Additionally, the study underscores the changing patterns of HPAI transmission over the years and their impact on the model’s performance. Until 2016, HPAI transmission was primarily driven by two factors: inter-farm transmissions through fomites facilitated by local spread [30], and the movements of vehicles associated with livestock production and health [31]. A significant shift occurred post-2020, where the primary mode of transmission moved from inter-farm to contamination of the farm surroundings by wild birds, resulting in viral incursion [32].

Importantly, starting in 2018, the implementation of temporary downtime periods in domestic duck holdings also played a crucial role in altering the transmission dynamics. This intervention significantly reduced the spread of HPAI between farms and to surrounding areas, impacting the frequency and pattern of outbreaks. These distinct shifts in transmission modes—from fomite-based and vehicle-associated spread to wild bird activities, coupled with the effective downtime strategy in duck farms—have considerably influenced the performance of the risk assessment model [13].

However, the study is not without limitations. One of the primary constraints was the reliance on expert-derived rule scores, due to which there was an inherent limitation in capturing the complete complexity of HPAI transmission. Additionally, due to concerns related to personal information and other challenges, the study faced difficulties in collecting detailed data on vehicle and personnel movements. This lack of comprehensive data on inter-farm interactions limited our ability to fully understand the intricacies of farm-to-farm transmission, posing challenges in refining the model to its utmost potential.

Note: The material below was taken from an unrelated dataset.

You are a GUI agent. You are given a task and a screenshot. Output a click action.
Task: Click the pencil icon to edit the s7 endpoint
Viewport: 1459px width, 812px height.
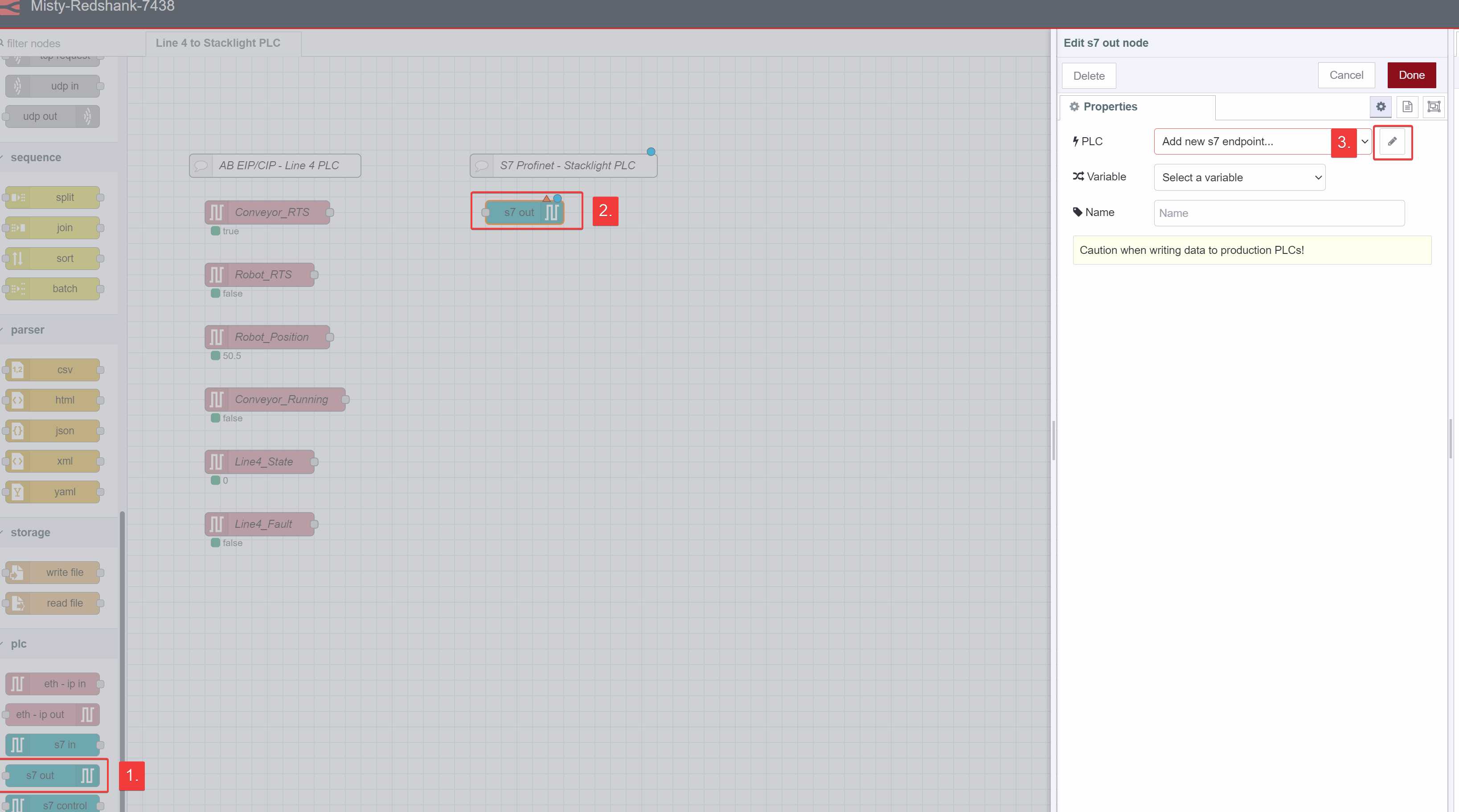[1393, 142]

Despite certain limitations, the unique strengths and potential applications of this approach merit attention. Distinct from conventional strategies that rely on generic and often imprecise regional risk analyses, this methodology advocates for bespoke risk evaluations at the individual farm level. Such specificity enables targeted culling measures, avoiding the pitfalls of unnecessary and indiscriminate actions. Its adaptability to a variety of disease contexts marks a notable advancement over traditional epidemiological methods, which may lag in terms of response time. By minimizing unwarranted culling through meticulous farm-specific risk assessments, this approach not only significantly enhances animal welfare but also offers notable economic advantages. This tailored strategy exemplifies the importance of precise risk management in diverse disease scenarios and aligns with broader goals of sustainable and responsible animal husbandry.

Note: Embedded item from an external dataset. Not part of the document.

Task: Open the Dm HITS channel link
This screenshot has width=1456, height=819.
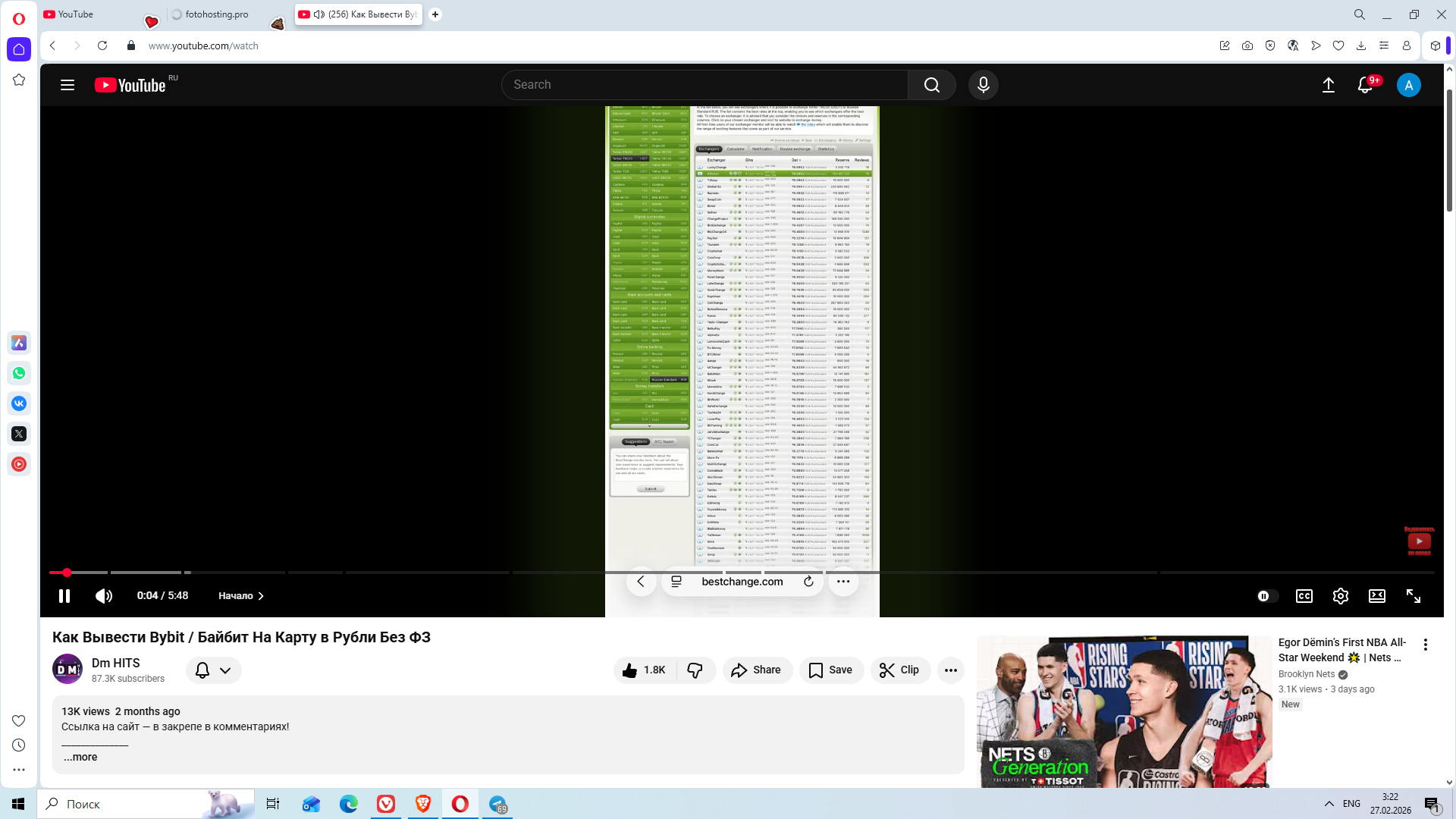Action: 115,663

Moreover, the potential to apply this methodology across a range of disease scenarios, provided that appropriate rule sets can be developed, highlights its versatility and broad applicability. The ability to adapt this approach to various diseases, including foot-and-mouth and African swine fever, demonstrates its practicality and the far-reaching implications of this nuanced method. By offering a flexible framework adaptable to different disease outbreaks, it sets a new standard in the field of disease management, underscoring the critical role of adaptive strategies in contemporary veterinary practices and public health management.

5. Conclusions

This research presents a transformative approach in animal disease management, with a focus on HPAI. By integrating diverse variables and utilizing the SVM classification model for nuanced data analysis, it enhances precision in farm risk assessments. The study, while acknowledging certain limitations like the reliance on expert-derived rules and data collection challenges, demonstrates the model’s flexibility across various animal diseases, such as foot and mouth disease and African swine fever. A key outcome of this study is the potential to significantly reduce unnecessary culling by precisely identifying animals for culling through advanced technology. This represents a shift towards more intelligent, science-based control strategies, steering away from traditional methods and towards more effective and sustainable animal health management practices.